The Duplication of Purchase (DoP) Law, another significant marketing science discovery, is a great illustration of why this is not true. As we’ve already discussed, sole loyalty isn’t very common, which means that brands share customers with each other. The DoP Law tells us that brands share customers in line with their market share. This means that brands share more customers with bigger brands and fewer customers with smaller brands. We observe this pattern over and over again with data from different categories, countries and time. Of course we can’t predict which brand a specific customer will buy next time, but on an aggregate level we can accurately predict what percentage of a brand’s buyers will also buy which competing brand.
The danger for marketers that don’t understand marketing science is that they end up focusing on the wrong things. Many brand managers are shocked by the percentage of their customers that are buying other brands, so they waste money and resources trying to increase loyalty. Instead, if they understood the DoP Law, they would expect a certain level of sharing. With this knowledge brand managers can focus on something they can change, like trying to increase market share by bringing in more, new customers, not “deepening” loyalty with already existing customers.
3) Because marketing, particularly advertising, is all about creativity.
Some advertisers fear that marketing laws will stifle what is a very creative industry. However, marketing science can actually help marketers get the most value out of their advertising spend. Marketing science has taught us a lot about advertising.
One thing that we’ve learnt is that only one third of people who have the opportunity to see a commercial (i.e. are tuned into the program) are actually actively watching the commercial. The other two thirds are either actively avoiding (e.g. left the room) or passively avoiding commercial content (e.g. chatting, feeding their cat or co-consuming other media). We also know that ads at the start or end of a commercial break are more likely to be remembered, even those in shorter ad breaks. This doesn’t mean that the creative component of advertising isn’t important, but that the best results occur when creativity is paired with the scientific knowledge. After all, it doesn’t make a scrap of difference how creative a commercial is if nobody sees it or if those who do see it can’t remember which brand was advertised.

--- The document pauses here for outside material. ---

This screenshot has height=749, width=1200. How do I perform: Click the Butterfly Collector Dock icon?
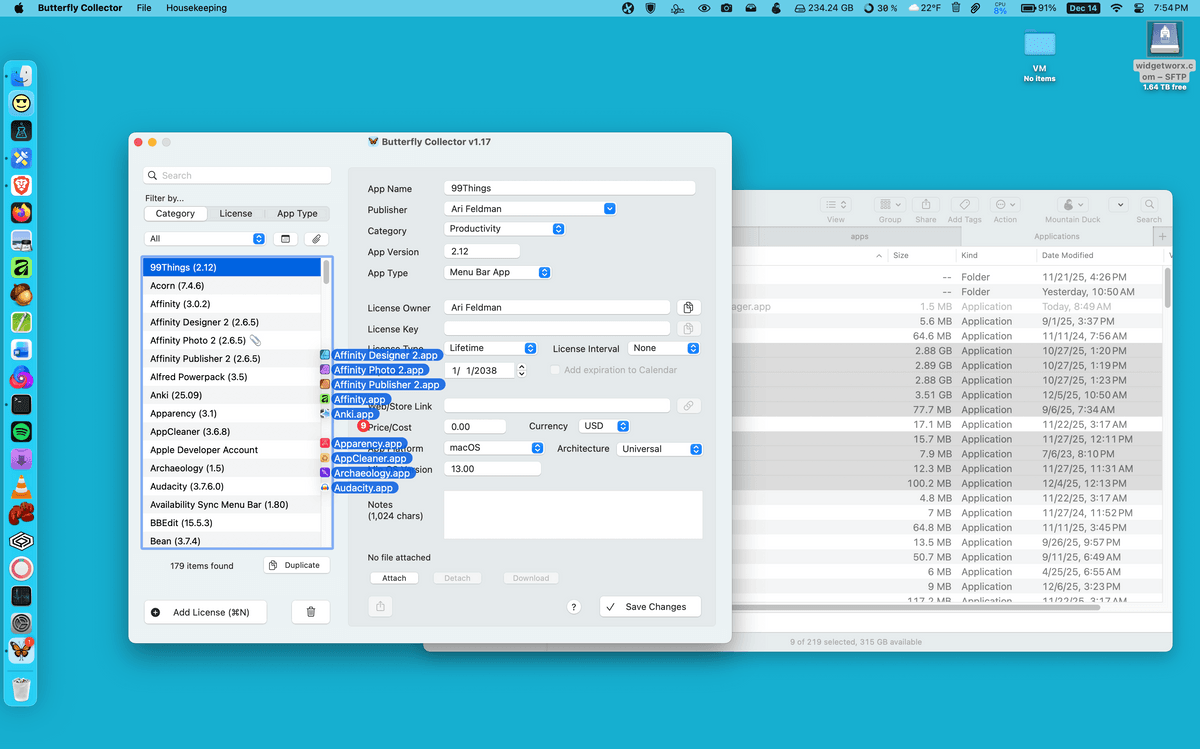click(x=21, y=650)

The rise of marketing science.
When compared to evidence-based science, common sense (no matter how commonly it is practiced) always comes up short. The marketing field is changing, slowly, as more and more academics, practitioners and students are learning the value of a scientific approach to marketing.
Elizabeth Gunner and Nicole Hartnett work for the Ehrenberg-Bass Institute for Marketing Science. Its non-profit research into the fundamentals of marketing and buying behaviour has been supported for more than a decade by global corporations such as Procter & Gamble, Unilever, Nielsen, Coca-Cola and Turner Broadcasting.